### WHAT IS NEEDED
The required output is a copy of each line in the material below that includes "page".

### RECORDS FOR THIS TASK
===============

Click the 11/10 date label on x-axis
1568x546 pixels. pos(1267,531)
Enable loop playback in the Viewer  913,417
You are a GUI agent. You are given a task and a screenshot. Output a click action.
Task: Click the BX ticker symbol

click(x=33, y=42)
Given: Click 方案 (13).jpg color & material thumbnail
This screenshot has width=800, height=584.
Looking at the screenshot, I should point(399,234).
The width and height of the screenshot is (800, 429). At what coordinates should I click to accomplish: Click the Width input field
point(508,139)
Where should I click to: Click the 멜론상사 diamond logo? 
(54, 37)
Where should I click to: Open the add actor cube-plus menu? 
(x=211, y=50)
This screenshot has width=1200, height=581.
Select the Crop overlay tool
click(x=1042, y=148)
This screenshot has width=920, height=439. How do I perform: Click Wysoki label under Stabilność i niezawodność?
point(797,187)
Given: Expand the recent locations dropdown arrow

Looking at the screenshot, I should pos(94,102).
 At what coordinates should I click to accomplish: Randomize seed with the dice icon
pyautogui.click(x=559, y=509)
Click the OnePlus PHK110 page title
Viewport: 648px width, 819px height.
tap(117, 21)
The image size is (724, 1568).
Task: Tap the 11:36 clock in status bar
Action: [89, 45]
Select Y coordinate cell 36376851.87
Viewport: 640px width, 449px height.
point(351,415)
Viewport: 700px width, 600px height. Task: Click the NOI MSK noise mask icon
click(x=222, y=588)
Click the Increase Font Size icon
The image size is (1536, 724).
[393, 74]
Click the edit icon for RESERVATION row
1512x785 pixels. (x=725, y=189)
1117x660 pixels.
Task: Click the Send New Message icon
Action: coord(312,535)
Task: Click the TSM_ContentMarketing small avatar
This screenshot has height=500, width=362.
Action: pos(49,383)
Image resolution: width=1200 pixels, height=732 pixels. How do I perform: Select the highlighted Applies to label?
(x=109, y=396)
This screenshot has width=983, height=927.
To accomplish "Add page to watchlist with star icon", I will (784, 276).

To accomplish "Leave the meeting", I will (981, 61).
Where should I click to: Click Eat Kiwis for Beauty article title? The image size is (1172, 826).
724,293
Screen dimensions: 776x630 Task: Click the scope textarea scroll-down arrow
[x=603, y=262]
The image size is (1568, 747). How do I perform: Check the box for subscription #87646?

===============

### RESPONSE BOX
Click the OnePlus PHK110 page title
To accomplish "Add page to watchlist with star icon", I will (784, 276).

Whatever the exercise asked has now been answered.